:: Exercise objective ::
Convert every line of the records below into a JSON array of strings, one string per line, skipping blank lines. Leave the pictures out of the array.

↓↓↓

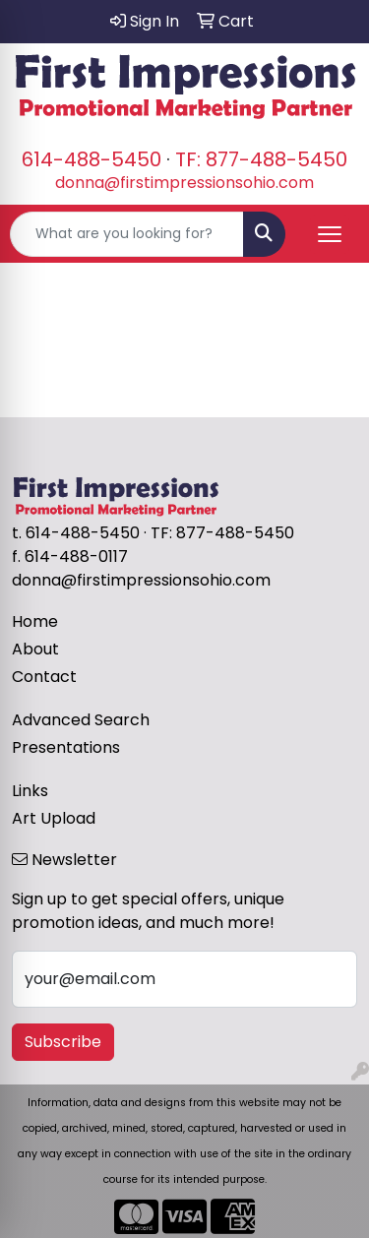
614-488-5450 (91, 159)
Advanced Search (81, 720)
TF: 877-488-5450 (261, 159)
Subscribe (63, 1041)
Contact (44, 676)
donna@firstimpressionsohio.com (184, 182)
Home (35, 621)
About (35, 649)
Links (30, 790)
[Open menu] (329, 234)
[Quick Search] (127, 234)
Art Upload (53, 818)
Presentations (66, 747)
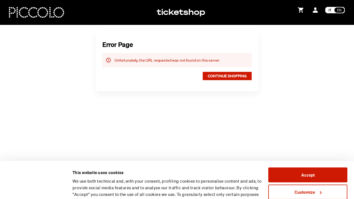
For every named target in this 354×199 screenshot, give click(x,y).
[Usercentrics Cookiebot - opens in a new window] (36, 188)
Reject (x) (308, 174)
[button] (227, 76)
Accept (308, 140)
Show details (84, 188)
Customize (308, 157)
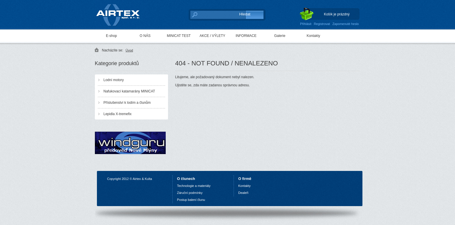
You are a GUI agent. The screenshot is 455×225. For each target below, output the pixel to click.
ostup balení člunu (192, 199)
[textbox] (211, 14)
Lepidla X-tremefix (118, 114)
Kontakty (313, 36)
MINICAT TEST (179, 36)
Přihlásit (305, 24)
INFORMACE (246, 36)
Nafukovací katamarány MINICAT (129, 91)
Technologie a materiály (194, 186)
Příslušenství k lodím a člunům (127, 103)
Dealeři (243, 192)
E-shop (111, 36)
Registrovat (322, 24)
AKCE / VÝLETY (212, 36)
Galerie (280, 36)
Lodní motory (114, 80)
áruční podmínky (191, 192)
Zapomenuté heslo (345, 24)
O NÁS (145, 36)
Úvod (129, 50)
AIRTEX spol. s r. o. (122, 13)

↑↑↑

:: The response ::
[
  "614-488-5450 (91, 159)",
  "Advanced Search (81, 720)",
  "TF: 877-488-5450 (261, 159)",
  "Subscribe (63, 1041)",
  "Contact (44, 676)",
  "donna@firstimpressionsohio.com (184, 182)",
  "Home (35, 621)",
  "About (35, 649)",
  "Links (30, 790)",
  "[Open menu] (329, 234)",
  "[Quick Search] (127, 234)",
  "Art Upload (53, 818)",
  "Presentations (66, 747)",
  "For every named target in this 354×199 screenshot, give click(x,y).",
  "[Usercentrics Cookiebot - opens in a new window] (36, 188)",
  "Reject (x) (308, 174)",
  "[button] (227, 76)",
  "Accept (308, 140)",
  "Show details (84, 188)",
  "Customize (308, 157)",
  "You are a GUI agent. The screenshot is 455×225. For each target below, output the pixel to click.",
  "ostup balení člunu (192, 199)",
  "[textbox] (211, 14)",
  "Lepidla X-tremefix (118, 114)",
  "Kontakty (313, 36)",
  "MINICAT TEST (179, 36)",
  "Přihlásit (305, 24)",
  "INFORMACE (246, 36)",
  "Nafukovací katamarány MINICAT (129, 91)",
  "Technologie a materiály (194, 186)",
  "Příslušenství k lodím a člunům (127, 103)",
  "Dealeři (243, 192)",
  "E-shop (111, 36)",
  "Registrovat (322, 24)",
  "AKCE / VÝLETY (212, 36)",
  "Galerie (280, 36)",
  "Lodní motory (114, 80)",
  "áruční podmínky (191, 192)",
  "Zapomenuté heslo (345, 24)",
  "O NÁS (145, 36)",
  "Úvod (129, 50)",
  "AIRTEX spol. s r. o. (122, 13)"
]